- _ABOUT THIS TASK_:
All the entries that follow are to be returned exactly.

################

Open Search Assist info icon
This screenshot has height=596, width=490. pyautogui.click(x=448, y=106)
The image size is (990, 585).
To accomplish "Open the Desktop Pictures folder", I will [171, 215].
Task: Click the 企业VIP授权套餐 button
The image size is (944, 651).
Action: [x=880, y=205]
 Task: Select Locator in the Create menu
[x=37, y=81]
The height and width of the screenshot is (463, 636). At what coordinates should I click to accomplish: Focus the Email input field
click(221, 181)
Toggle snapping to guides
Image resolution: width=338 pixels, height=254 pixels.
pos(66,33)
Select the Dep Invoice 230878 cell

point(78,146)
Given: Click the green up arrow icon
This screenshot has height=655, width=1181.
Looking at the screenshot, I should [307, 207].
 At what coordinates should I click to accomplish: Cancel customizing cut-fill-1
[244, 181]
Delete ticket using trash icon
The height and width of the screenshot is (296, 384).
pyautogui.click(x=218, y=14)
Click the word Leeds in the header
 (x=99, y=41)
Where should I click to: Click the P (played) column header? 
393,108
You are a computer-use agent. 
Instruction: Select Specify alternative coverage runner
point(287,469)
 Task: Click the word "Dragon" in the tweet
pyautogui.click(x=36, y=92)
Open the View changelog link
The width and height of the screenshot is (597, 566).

################

- _WRITTEN REPLY_:
Open Search Assist info icon
This screenshot has height=596, width=490. pyautogui.click(x=448, y=106)
The image size is (990, 585).
To accomplish "Open the Desktop Pictures folder", I will [171, 215].
Task: Click the 企业VIP授权套餐 button
The image size is (944, 651).
Action: [x=880, y=205]
 Task: Select Locator in the Create menu
[x=37, y=81]
The height and width of the screenshot is (463, 636). At what coordinates should I click to accomplish: Focus the Email input field
click(221, 181)
Toggle snapping to guides
Image resolution: width=338 pixels, height=254 pixels.
pos(66,33)
Select the Dep Invoice 230878 cell

point(78,146)
Given: Click the green up arrow icon
This screenshot has height=655, width=1181.
Looking at the screenshot, I should [307, 207].
 At what coordinates should I click to accomplish: Cancel customizing cut-fill-1
[244, 181]
Delete ticket using trash icon
The height and width of the screenshot is (296, 384).
pyautogui.click(x=218, y=14)
Click the word Leeds in the header
 (x=99, y=41)
Where should I click to: Click the P (played) column header? 
393,108
You are a computer-use agent. 
Instruction: Select Specify alternative coverage runner
point(287,469)
 Task: Click the word "Dragon" in the tweet
pyautogui.click(x=36, y=92)
Open the View changelog link
The width and height of the screenshot is (597, 566).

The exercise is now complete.